A new JACR study detailed nonphysician practitioners’ (NPPs) expansion across US radiology practices, mirroring a trend already seen in other parts of healthcare and raising questions about how much further radiology NPPs might expand.
The Study – The study reviewed 2017-2019 Medicare data for nurse practitioners and physician assistants (together “NPPs”) employed by US radiology practices, finding that:
- Radiology practices employing NPPs increased by 10.5% (228 to 252 practices), while the number of overall radiology practices declined by 36.5% (2,643 to 1,679)
- As a result, the share of radiology practices with NPPs on staff nearly doubled (8.6% to 15% of US practices)
- NPP-employing practices expanded their NPP workforce at a much faster rate (+17.5%, 588 to 691) than they added radiologists (+10.4%, 6,596 to 7,282)
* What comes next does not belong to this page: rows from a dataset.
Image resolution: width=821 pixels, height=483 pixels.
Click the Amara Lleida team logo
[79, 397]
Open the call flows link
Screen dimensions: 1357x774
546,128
- The growth of urban practices employing NPPs (10% to 17% share) significantly outpaced rural practices (5% to 7% share), despite a greater need for radiology coverage in rural areas
- Radiology practices were also more likely to employ NPPs if they were larger, staffed more interventional radiologists, or had a high number of early-career radiologists
The study was limited to radiology-only practices, which employ two-thirds of U.S. radiologists, but excludes many academic, hospital-employed, and multi-specialty groups. That said, it’s possible that radiology NPP growth would be even greater if these groups were included.
Although 85% practices didn’t employ NPPs and radiologists still outnumbered NPPs by a 32:1 ratio (as of 2019 anyway), this study reveals a clear trend towards more practices employing NPPs and rising overall radiology NPP headcounts. That’s probably not surprising given the historical growth of NPPs within other specialties, and radiology’s continued shift towards national and PE-owned practices, but it’s still interesting to see how it’s taking place.
It’s also interesting that this study wasn’t met with the level of radiologist uproar that we saw the last few times radiology NPPs made it into the industry news cycle. Even though NPPs’ expansion across radiology practices doesn’t mean that they will start encroaching into radiologists’ clinical territory (as some rads fear), it does suggest that we’ll see a lot more blended rad/NPP workforces going forward.